Fundamentos de Economia: Externalidades e Finanças

Classificado em Economia

Escrito em em português com um tamanho de 4,42 KB

1. Externalidades e Exemplos: Refere-se a efeitos externos que causam a produção ou consumo de bens de terceiros e não são transmitidos via preços. Podem ser positivas (saúde e educação são exemplos positivos) ou negativas (quando alguém está fumando, outros têm de suportar o fumo alheio). Quando há externalidades negativas, o custo social é maior do que a atividade privada (produção ou consumo).

2. Bens Públicos: A fim de compreender o que os bens públicos são (primeiro você tem que entender que não é o mesmo que serviço público), tem de ser claro o sentido de dois princípios: o princípio da rivalidade no consumo (o consumo de um bem diminui a quantidade desse recurso para outro consumidor) e o princípio da exclusão via preços (excluir alguém do consumo de bens através de preços). Com base no cumprimento ou não destes princípios, classificamos os bens em:

  • Bens privados: produtos que compramos no supermercado;
  • Bens privados impuros: usufruto de um concerto;
  • Bens públicos impuros: saúde e educação;
  • Bem público puro: defesa nacional.

3. Principais Impostos Diretos: São aqueles de natureza pessoal e subjetiva (tendo em conta as circunstâncias do contribuinte), incidindo diretamente no conjunto de determinados contribuintes (pessoas físicas ou jurídicas) e sobre a renda (obtenção de renda ou a mera posse de patrimônio). Os principais impostos diretos são:

  1. Imposto de Renda: é um imposto direto e pessoal, sendo a fonte mais importante do Setor Público (SP); possui capacidade redistributiva e não é um imposto neutro.
  2. Imposto sobre o Rendimento das Pessoas Coletivas: imposto direto, pessoal e proporcional à renda sintética obtida por pessoas coletivas.
  3. Imposto sobre a Fortuna: tributo de natureza pessoal e direto, cobrado anualmente sobre o patrimônio líquido.
  4. Imposto sobre Sucessões e Doações.

4. Receita Pública: Para permitir as despesas feitas pelo Setor Público (SP), são necessários recursos e receitas para lhes fazer face. Como se consegue?

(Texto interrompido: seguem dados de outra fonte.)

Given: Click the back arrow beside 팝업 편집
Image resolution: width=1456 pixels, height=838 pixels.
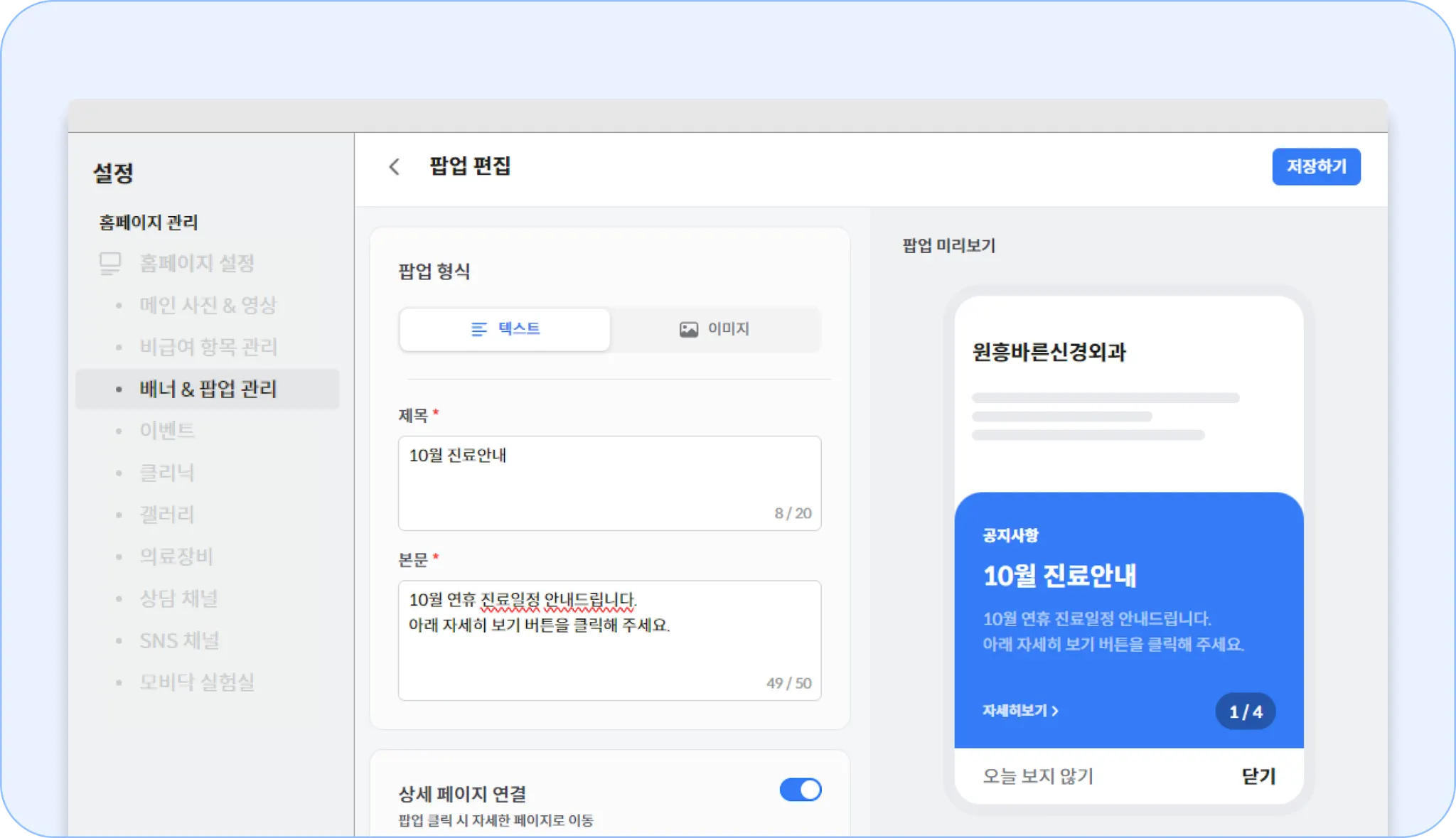Looking at the screenshot, I should pos(395,167).
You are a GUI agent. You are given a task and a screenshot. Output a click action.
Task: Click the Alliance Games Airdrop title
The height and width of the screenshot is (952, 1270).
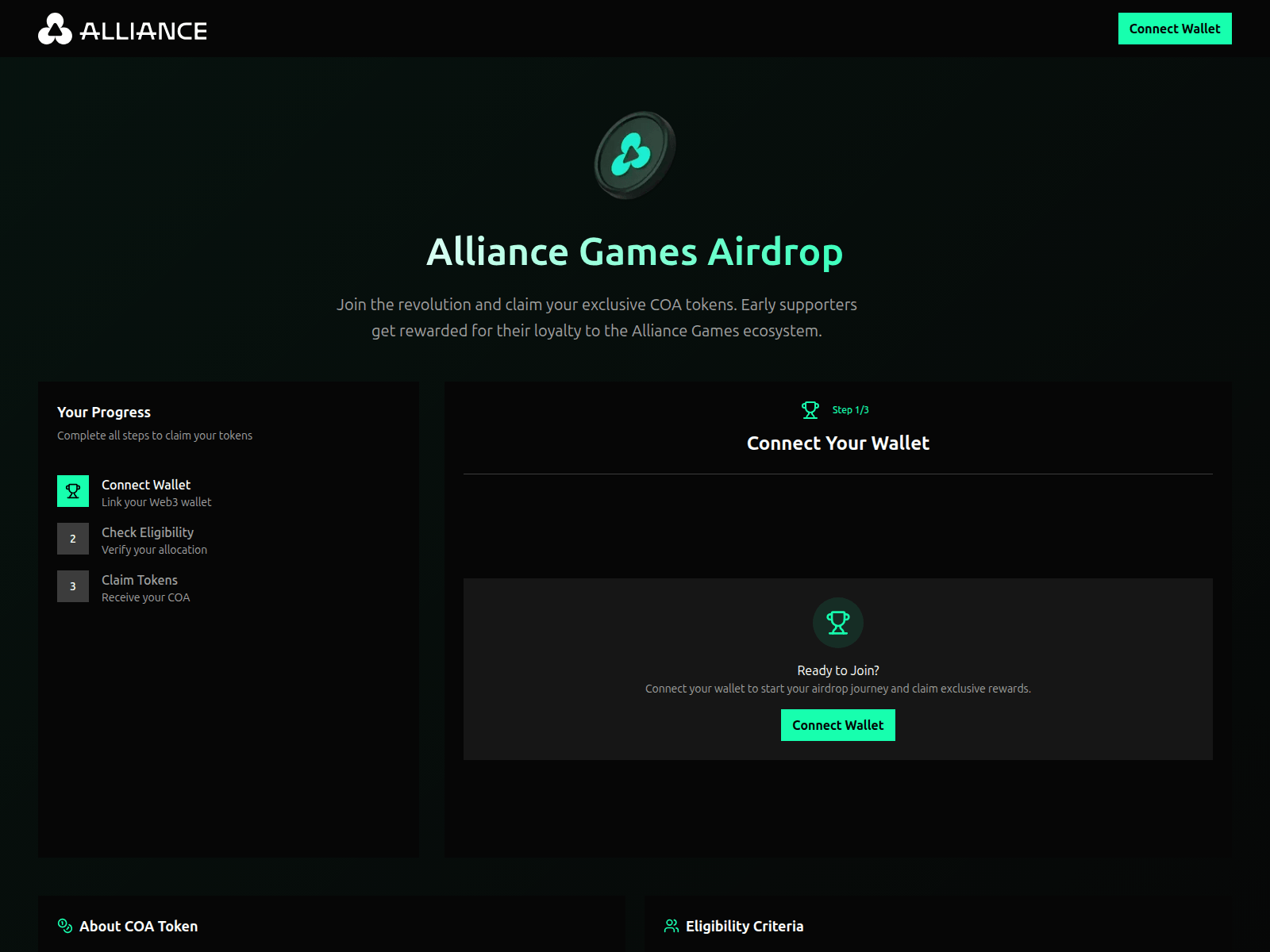[x=634, y=252]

  • Preços pela utilização de instalações públicas;
  • Pagamento de impostos;
  • Benefícios da sociedade através da venda de ativos e privatização de empresas;
  • Emissão de dívida pública em determinados estabelecimentos.

Falando de receitas públicas, não existe uma classificação única, mas uma série de acordos baseados em três critérios:

  1. Grau de voluntariedade: receitas voluntárias (acesso a um museu ou doação) e receitas coercivas (tributos como impostos e taxas, ou preços públicos).
  2. Natureza econômica: rendas de balança de rendimentos, conta de capital e conta financeira.
  3. Método de produção de rendimento: renda ordinária (como o IRPF) ou especial.

5. Diferença entre Taxas e Contribuições Especiais:

  • Taxa: paga-se apenas quando se deseja beneficiar de um serviço do Setor Público, com correntes de renda não diretas (em troca do que você obtém).
  • Contribuições especiais: o evento gerador é o aumento do valor de um bem de um indivíduo devido a um fato público que contribui para o benefício recebido.

6. Custos de Curto Prazo: No curto prazo, alguns custos são fixos e outros são variáveis.

  • Custos Totais (TC): equivalentes à soma dos Custos Variáveis Totais (VC) (que dependem do volume da produção) e dos Custos Fixos Totais (CF) (que são independentes do nível de produção).
  • Custo Médio (CME): são os custos por unidade de produção, calculados pela divisão do custo total pela quantidade produzida. A curva de custo total médio de curto prazo tem forma de U.
  • Custo Variável Médio (AVC): são os custos variáveis unitários, ou seja, os custos variáveis totais divididos pelo número de unidades produzidas.
  • Custo Marginal (CM): é o custo extra de produção de uma unidade adicional de produto.